**Source records**

____________________

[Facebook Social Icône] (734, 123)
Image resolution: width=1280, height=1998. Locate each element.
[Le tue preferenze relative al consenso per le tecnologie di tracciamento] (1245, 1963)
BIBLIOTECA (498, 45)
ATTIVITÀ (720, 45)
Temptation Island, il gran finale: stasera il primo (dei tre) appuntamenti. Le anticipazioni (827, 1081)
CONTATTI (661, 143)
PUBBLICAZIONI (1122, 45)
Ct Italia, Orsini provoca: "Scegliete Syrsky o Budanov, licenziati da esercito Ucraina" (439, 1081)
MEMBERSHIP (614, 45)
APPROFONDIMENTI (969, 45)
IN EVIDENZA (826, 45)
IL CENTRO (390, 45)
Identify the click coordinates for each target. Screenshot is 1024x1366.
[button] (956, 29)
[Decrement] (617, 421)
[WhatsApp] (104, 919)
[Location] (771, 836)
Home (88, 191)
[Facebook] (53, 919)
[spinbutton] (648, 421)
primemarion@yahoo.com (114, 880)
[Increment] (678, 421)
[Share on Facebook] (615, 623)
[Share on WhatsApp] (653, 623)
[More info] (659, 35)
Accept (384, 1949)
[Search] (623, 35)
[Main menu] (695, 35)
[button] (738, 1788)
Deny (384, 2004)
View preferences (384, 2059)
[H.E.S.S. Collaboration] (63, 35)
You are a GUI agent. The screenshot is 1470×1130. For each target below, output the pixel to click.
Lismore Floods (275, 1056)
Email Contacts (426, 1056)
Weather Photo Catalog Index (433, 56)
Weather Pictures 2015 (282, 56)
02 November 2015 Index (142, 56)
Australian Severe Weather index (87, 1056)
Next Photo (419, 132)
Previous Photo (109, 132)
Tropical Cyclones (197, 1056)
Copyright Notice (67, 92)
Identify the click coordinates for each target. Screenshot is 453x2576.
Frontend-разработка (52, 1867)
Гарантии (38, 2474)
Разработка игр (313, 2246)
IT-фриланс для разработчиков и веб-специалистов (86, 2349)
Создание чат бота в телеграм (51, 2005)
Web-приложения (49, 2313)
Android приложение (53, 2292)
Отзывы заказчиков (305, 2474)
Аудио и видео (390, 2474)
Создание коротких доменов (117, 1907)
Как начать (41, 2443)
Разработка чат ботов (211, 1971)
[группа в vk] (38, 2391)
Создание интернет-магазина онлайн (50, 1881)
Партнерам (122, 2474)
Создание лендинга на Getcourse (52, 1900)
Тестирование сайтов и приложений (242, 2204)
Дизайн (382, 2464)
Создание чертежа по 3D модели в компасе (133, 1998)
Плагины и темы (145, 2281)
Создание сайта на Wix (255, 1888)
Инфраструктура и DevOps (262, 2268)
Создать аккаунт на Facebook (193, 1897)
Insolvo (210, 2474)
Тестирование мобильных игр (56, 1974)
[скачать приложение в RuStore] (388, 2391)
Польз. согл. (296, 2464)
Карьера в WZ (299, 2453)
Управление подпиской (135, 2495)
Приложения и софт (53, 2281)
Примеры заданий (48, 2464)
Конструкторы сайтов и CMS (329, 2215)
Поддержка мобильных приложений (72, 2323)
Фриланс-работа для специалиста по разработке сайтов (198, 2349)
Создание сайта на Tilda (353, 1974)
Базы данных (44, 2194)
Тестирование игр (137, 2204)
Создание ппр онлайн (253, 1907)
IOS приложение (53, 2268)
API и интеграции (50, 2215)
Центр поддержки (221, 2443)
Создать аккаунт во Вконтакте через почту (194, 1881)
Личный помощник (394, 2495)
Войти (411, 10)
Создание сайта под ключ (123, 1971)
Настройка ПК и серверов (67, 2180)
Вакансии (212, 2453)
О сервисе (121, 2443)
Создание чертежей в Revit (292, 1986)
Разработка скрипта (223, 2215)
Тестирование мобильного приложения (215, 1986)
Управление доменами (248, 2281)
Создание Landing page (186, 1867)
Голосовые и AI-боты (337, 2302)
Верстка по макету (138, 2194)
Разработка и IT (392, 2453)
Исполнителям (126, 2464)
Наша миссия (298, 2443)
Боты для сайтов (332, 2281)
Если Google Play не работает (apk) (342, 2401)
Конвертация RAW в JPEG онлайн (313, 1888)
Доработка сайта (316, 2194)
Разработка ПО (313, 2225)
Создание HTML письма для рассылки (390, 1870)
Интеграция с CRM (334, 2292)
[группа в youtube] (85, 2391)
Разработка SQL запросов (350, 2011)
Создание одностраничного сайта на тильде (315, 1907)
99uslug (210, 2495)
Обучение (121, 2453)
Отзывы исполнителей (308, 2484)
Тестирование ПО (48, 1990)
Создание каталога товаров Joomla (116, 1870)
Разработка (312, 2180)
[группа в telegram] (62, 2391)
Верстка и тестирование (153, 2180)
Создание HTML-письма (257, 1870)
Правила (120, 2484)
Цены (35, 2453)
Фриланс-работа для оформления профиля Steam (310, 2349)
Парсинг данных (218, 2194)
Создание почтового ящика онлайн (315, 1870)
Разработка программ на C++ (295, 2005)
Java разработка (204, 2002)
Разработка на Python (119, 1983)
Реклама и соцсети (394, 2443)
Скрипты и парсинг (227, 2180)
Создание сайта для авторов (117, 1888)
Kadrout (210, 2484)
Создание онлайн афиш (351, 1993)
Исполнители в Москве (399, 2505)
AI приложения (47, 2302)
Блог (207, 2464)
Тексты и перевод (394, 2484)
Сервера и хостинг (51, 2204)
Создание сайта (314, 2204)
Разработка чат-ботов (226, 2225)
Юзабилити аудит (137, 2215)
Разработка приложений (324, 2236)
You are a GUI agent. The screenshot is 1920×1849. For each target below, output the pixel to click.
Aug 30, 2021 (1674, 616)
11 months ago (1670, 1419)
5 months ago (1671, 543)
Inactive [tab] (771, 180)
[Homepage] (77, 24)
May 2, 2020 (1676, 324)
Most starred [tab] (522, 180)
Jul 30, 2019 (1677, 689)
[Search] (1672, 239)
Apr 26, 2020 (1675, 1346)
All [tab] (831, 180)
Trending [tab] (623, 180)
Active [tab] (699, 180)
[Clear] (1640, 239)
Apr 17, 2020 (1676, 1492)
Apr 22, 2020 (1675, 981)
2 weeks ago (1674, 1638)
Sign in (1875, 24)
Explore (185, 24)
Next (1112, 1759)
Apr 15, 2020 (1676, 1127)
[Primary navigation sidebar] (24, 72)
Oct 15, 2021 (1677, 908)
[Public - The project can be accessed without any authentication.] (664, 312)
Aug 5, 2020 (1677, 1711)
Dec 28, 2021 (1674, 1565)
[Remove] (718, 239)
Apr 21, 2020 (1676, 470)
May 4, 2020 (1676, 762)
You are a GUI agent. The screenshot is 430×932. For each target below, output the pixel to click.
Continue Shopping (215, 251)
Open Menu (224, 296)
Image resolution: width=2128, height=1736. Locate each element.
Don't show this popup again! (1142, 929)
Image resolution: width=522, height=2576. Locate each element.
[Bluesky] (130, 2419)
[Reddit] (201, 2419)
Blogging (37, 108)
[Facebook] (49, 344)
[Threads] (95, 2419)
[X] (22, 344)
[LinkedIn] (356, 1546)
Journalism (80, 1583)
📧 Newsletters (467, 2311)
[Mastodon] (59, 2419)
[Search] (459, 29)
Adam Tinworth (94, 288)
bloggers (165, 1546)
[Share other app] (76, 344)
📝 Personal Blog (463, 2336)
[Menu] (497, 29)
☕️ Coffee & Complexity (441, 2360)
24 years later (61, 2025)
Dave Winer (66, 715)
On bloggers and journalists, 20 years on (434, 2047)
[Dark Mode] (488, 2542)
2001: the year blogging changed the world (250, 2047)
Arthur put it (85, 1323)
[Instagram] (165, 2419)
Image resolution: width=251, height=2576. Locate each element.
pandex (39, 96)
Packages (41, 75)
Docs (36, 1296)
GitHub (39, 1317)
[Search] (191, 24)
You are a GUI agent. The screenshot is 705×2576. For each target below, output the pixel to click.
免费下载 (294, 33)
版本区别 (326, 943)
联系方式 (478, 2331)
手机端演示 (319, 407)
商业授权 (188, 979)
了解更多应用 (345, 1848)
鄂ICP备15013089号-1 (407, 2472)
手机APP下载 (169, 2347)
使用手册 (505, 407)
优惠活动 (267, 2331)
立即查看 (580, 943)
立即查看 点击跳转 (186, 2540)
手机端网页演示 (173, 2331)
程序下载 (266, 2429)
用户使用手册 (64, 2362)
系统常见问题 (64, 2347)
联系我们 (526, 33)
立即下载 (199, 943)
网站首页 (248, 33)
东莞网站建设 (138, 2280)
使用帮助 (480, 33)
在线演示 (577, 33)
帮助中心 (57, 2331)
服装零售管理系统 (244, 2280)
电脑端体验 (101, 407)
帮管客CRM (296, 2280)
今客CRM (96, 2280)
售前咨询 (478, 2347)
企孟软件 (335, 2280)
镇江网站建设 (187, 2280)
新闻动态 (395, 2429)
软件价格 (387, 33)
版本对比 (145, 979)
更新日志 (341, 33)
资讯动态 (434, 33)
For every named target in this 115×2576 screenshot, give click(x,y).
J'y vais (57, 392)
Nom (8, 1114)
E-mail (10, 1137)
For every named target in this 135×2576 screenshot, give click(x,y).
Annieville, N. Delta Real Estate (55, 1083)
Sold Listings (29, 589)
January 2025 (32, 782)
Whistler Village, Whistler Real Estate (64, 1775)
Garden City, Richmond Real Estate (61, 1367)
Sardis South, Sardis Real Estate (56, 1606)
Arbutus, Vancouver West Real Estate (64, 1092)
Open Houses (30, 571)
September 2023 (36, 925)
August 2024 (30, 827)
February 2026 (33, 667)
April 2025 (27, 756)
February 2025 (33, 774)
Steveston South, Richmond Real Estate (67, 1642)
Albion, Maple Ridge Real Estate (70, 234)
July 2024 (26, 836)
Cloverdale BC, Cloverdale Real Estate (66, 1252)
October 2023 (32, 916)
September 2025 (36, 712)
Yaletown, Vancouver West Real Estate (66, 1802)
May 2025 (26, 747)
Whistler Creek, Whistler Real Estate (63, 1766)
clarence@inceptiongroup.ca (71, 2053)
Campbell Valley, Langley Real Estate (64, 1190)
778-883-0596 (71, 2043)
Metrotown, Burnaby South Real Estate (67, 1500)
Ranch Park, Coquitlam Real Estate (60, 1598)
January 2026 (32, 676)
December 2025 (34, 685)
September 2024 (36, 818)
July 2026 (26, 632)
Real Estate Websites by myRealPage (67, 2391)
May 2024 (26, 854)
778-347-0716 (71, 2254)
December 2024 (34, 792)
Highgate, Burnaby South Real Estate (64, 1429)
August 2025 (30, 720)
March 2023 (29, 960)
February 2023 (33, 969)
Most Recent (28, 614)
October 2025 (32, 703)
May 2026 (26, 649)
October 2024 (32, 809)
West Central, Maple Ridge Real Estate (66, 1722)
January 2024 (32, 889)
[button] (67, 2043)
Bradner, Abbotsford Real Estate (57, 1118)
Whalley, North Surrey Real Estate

____________________

**Required action**
In the data above, find the line that contains "Aug 30, 2021 (1674, 616)" and the line that contains "Active [tab] (699, 180)". Repeat exactly those lines and every line between them, and only those.

**Output below**
Aug 30, 2021 (1674, 616)
11 months ago (1670, 1419)
5 months ago (1671, 543)
Inactive [tab] (771, 180)
[Homepage] (77, 24)
May 2, 2020 (1676, 324)
Most starred [tab] (522, 180)
Jul 30, 2019 (1677, 689)
[Search] (1672, 239)
Apr 26, 2020 (1675, 1346)
All [tab] (831, 180)
Trending [tab] (623, 180)
Active [tab] (699, 180)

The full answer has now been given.